As you can see, this is not a scientific process — it is a very human and political process.  What gets defined as a disorder depends on the judgement of a group of doctors at a certain point in history.  How human and political is the process?  Well, until 1974, according to the DSM, if you were homosexual, you had a psychiatric disorder.  

 

You may think that’s ancient history, and that kind of nonsense wouldn’t happen today.  It does happen today.

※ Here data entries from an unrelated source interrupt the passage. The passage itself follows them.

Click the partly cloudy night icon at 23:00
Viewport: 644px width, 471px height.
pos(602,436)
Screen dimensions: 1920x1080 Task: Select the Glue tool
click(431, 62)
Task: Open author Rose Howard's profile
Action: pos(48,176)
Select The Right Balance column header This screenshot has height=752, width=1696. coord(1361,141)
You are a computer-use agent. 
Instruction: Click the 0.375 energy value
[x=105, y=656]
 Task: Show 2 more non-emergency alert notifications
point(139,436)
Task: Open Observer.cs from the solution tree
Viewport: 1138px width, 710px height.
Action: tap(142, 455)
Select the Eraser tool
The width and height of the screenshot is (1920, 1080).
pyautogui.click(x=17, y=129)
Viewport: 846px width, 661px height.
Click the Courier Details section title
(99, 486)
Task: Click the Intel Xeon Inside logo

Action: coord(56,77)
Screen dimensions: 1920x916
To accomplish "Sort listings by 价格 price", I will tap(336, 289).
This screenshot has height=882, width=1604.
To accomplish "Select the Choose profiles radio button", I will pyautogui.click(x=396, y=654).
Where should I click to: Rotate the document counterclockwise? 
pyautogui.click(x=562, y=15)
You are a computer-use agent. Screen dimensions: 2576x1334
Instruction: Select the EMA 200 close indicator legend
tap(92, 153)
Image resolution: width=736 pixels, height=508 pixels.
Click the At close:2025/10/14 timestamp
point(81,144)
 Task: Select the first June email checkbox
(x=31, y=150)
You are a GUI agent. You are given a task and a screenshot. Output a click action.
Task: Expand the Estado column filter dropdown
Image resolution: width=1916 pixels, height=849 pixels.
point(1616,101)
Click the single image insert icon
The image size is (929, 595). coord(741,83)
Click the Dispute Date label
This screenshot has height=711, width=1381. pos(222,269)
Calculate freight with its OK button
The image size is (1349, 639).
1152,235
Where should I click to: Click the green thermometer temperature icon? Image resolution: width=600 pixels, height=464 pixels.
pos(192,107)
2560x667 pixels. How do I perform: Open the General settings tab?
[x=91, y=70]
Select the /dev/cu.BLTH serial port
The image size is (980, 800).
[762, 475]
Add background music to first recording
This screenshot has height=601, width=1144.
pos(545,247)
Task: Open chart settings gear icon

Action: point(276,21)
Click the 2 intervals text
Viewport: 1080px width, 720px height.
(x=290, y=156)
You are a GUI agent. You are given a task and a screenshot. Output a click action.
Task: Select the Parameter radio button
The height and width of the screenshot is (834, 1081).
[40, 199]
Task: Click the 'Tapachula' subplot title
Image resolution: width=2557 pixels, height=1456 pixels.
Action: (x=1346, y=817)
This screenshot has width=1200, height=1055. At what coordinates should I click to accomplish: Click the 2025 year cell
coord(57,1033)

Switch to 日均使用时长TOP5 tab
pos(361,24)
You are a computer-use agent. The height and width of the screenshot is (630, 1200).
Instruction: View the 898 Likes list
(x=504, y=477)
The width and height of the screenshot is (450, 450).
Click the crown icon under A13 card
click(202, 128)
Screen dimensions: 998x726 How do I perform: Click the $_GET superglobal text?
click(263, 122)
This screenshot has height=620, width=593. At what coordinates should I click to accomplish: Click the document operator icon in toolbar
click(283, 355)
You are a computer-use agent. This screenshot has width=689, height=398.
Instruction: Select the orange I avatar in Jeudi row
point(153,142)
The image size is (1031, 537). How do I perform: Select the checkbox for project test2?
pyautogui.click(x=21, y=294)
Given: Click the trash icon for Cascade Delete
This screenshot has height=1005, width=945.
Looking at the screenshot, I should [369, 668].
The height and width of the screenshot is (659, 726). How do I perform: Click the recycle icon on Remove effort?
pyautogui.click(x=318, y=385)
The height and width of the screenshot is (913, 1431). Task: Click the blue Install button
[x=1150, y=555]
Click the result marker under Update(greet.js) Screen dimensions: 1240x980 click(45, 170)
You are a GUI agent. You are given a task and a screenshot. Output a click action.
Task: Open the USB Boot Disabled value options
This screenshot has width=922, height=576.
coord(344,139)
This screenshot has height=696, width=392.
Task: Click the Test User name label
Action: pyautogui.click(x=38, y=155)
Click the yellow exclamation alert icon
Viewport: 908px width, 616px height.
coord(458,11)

In the 1990’s the APA decided that Bipolar Disorder didn’t just affect adults, that children could have it too.  As a result, diagnoses of kids with this disorder rose 4,000% in the nine years up until 2003, and probably much more after that.  They were put on heavy antipsychotics, drugs that can significantly shorten the lifespan of an adult, let alone a child. The drugs were ineffective to boot.  And then in 2013 the APA voted that they’d made a mistake and renamed Childhood Bipolar as Disruptive Mood Dysregulation Disorder, for which there is no medication.  But in the meantime an awful lot of kids were given terrible drugs for their ‘bipolar disorder’ that shortened their lives and did nothing to help — all based on the votes of these psychiatrists.

 

Attention Deficit Disorder is another diagnosis that has been highly politicized.  Originally called “Minimal Brain Damage” and seen as very rare and disappearing by the age of 12, by 2011 some 11% of the children in the USA were being diagnosed.  Diagnosis rates are continuing to rise rapidly and the disorder is making significant inroads among adults too.  Among the 18 criteria used in diagnosing, the word “often” is used 17 times, leaving plenty of room for enthusiastic doctors to over diagnose their patients.  Does “often” mean once a day, once a week or ten times a day?  You (or your doctor) get to choose.

 

So if you’ve been told you have Depression, or Generalized Anxiety Disorder, or ADHD, or any of the other hundreds of potential diagnoses, take it with a grain of salt.  The experts who have diagnosed you are probably just whistling in the dark.